**INFORMATION SUPPLIED**.
|---|
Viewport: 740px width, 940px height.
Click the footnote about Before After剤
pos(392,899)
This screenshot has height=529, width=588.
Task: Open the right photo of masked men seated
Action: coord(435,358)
|---|
**TASK TO CARRY OUT**. Print the whole listing above again, line for line, without altering a single character.

**WRITTEN SOLUTION**.
Viewport: 740px width, 940px height.
Click the footnote about Before After剤
pos(392,899)
This screenshot has height=529, width=588.
Task: Open the right photo of masked men seated
Action: coord(435,358)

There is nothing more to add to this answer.